Prime supporters of counterculture in the U.K. experienced an important day on Oct. 5, 1962. That’s when the Beatles’ first single, “Love Me Do,” was released; it’s also the day the first James Bond movie, Dr. No, released in theaters.
Both would have an influence on a worldwide culture in the times that followed, including the Beatles expressing a unique form of musical expression while Sean Connery’s 007 pioneered the characters of the sexual revolution.
However, it wasn’t all dull sailing – particularly when the smooth spy dissed the Beatles two years after their appearance.

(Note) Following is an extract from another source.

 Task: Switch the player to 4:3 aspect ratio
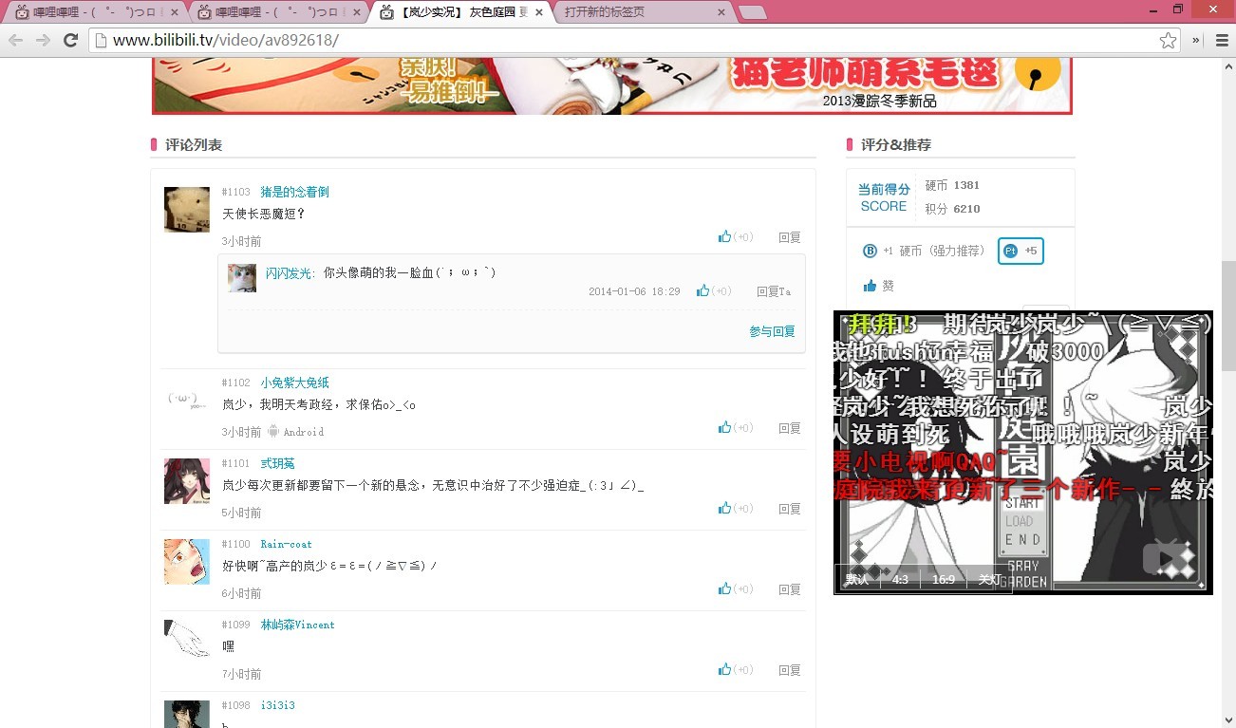[900, 579]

Captured in a scene from Goldfinger , Bond is pleasing a woman in a bedroom when he recognizes their champagne has become too warm. As he brings a replacement, he explains, “My dear girl, there are some things that just aren’t done, such as drinking Dom Perignon ’53 above the temperature of 38 degrees Fahrenheit. That’s as bad as listening to the Beatles without earmuffs.”
Conceivably predictable, given that both were fundamental to the ‘60s lifestyle, Bond and the Beatles would cross paths several times. In their first film, A Hard Day’s Night, issued just months before Goldfinger, a scene takes place in the casino seen in Dr. No. The scene highlights actress Margaret Nolan, whose following appearance was as Dink in Goldfinger. Another actor, Richard Vernon, appears in both films.